Portraying the story of a family that is at the bottom of a discriminatory religious ladder and an insensitive social system is a brand new Pakistani film “Ramchand Pakistani” set for release in Indian theatres on August 22.
Being released under the banner of Percept Picture Company (PPC), the film is based on a real-life incident about accidental crossing of the India-Pakistan border by two members of a low-caste Pakistani Hindu family during a period of war-like tension between the two countries.
Directed by young Pakistani film-maker Mehreen Jabbar, “Ramchand Pakistani” stars Pakistani actors Rashid Farooqui, Noman Ijaz, Maria Wasti, Navaid Jabbar and little boy Syed Fazal Hussain alongside Nandita Das, who plays a central role in the film.
Acclaimed for her ability to perform unusual roles with aplomb, Nandita has films like “Fire,” “Hazaar Chaurasi ki Maa,” “Bawandar,” “Earth” and “Pitaah” to her credit.
Describing “Ramchand Pakistani” as a film about a poor lonely woman who finds herself marginalised in an insensitive social and political system, Nandita says it is a commentary on the mind-set that declares the innocent victims of accidental and inadvertent border crossings as spies without proper investigation.
Although the gifted actor has done quit a few films in different languages, Nandita is upbeat about her first Pakistani film. “This film can’t be counted as a conventional Pakistani film just because it has been made in that country. This is a distinctive film with a broad appeal. It reflects the tragedy of hundreds of innocent persons of either country who languish in jails of the other and the devastation for all their families,” adds the feisty actor, who believes in using cinema as an instrument for bringing about a social change.
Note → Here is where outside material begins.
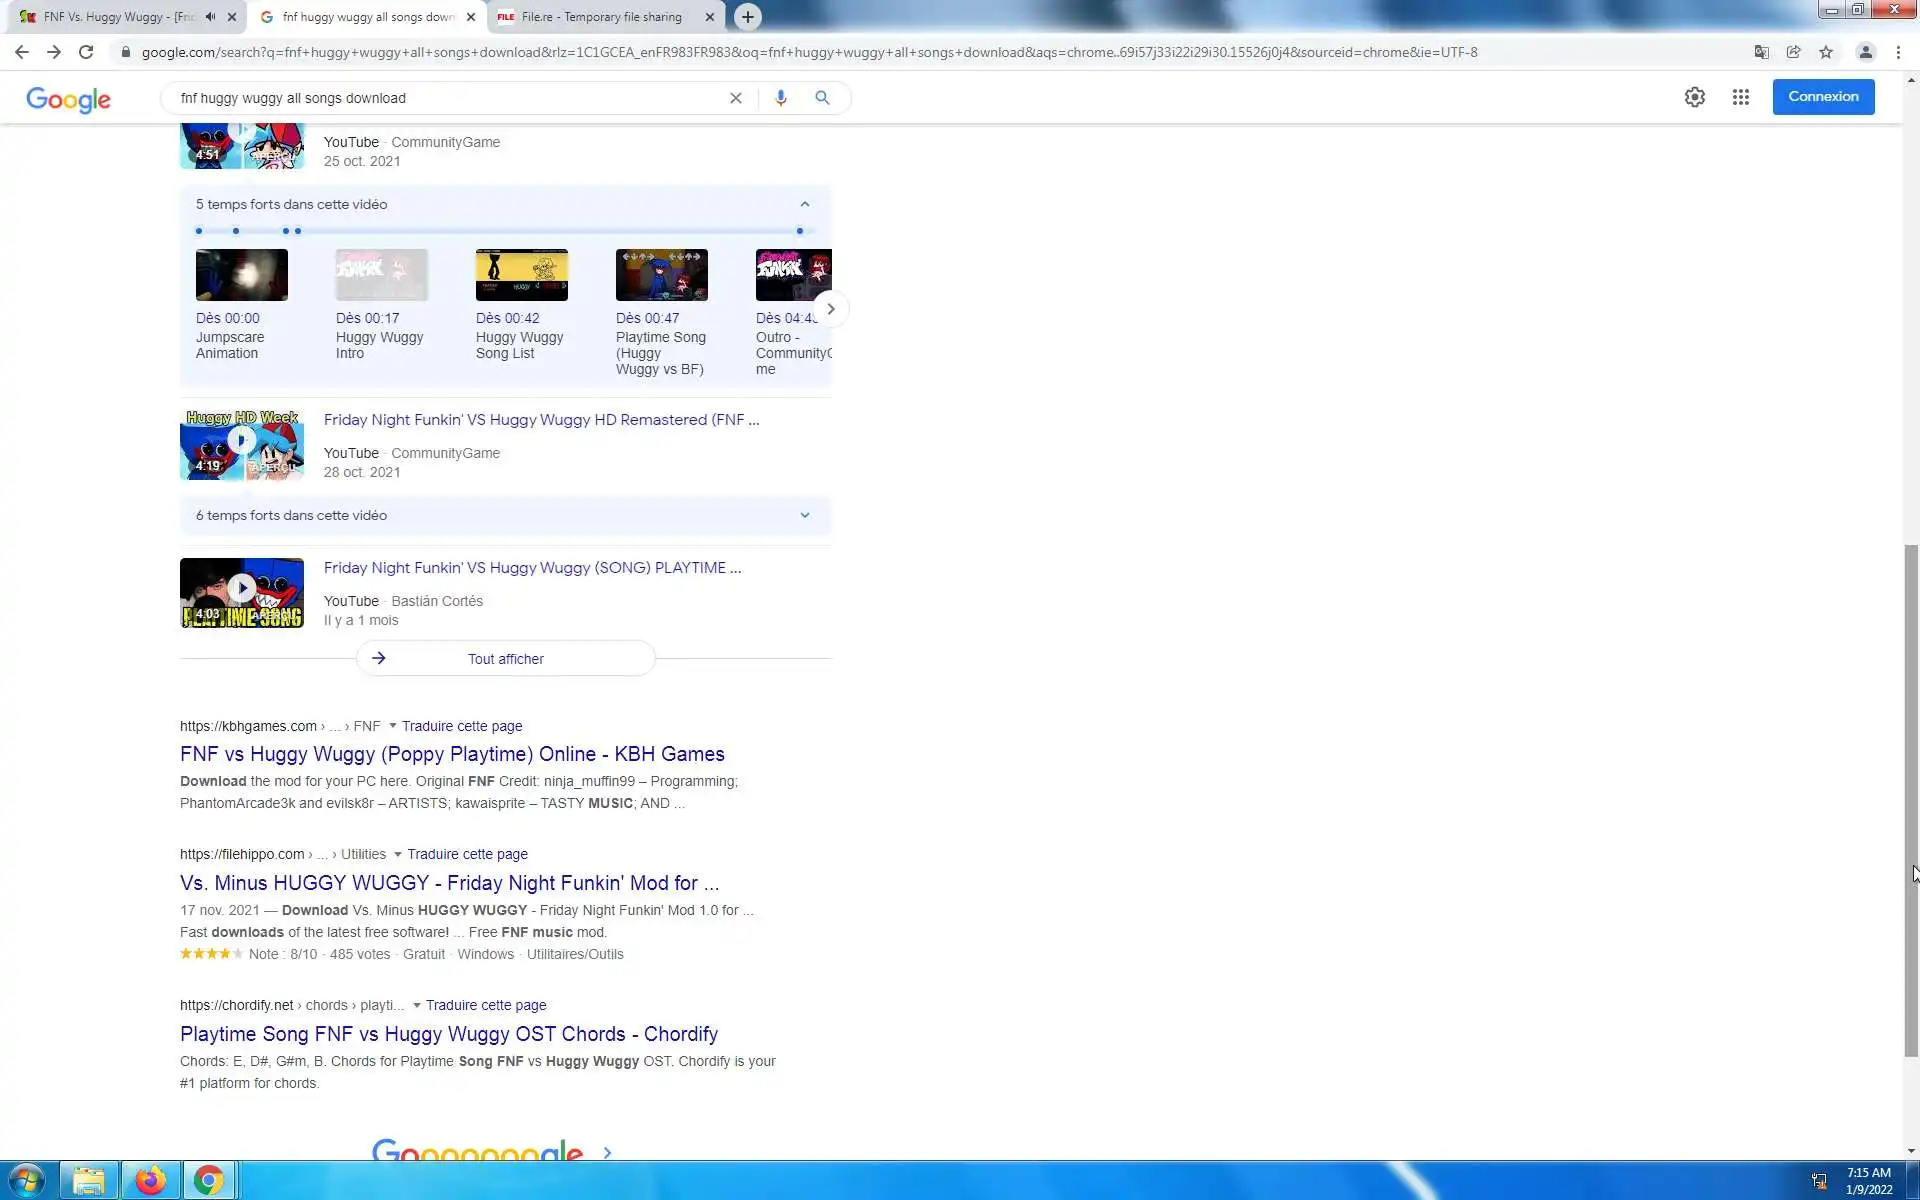The height and width of the screenshot is (1200, 1920).
Task: Bookmark this page with star icon
Action: point(1826,52)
The singular theme of the film is how an eight-year-old child from Pakistan learns to cope with the trauma of forced separation from his mother while being held prisoner along with his father in an Indian jail, while on the other side of the border, the wife-mother devastated by their sudden disappearance builds up a new chapter of her life with her solitary struggle for sheer survival. The family becomes hostage to an acrimonious political relationship between two belligerent neighbours poised on the brink of war.
After the successful run of the first cross-border film “Khuda Kay Liye” in Indian theatres, PPC is confident that “Ramchand Pakistani” would add one more feather to its cap.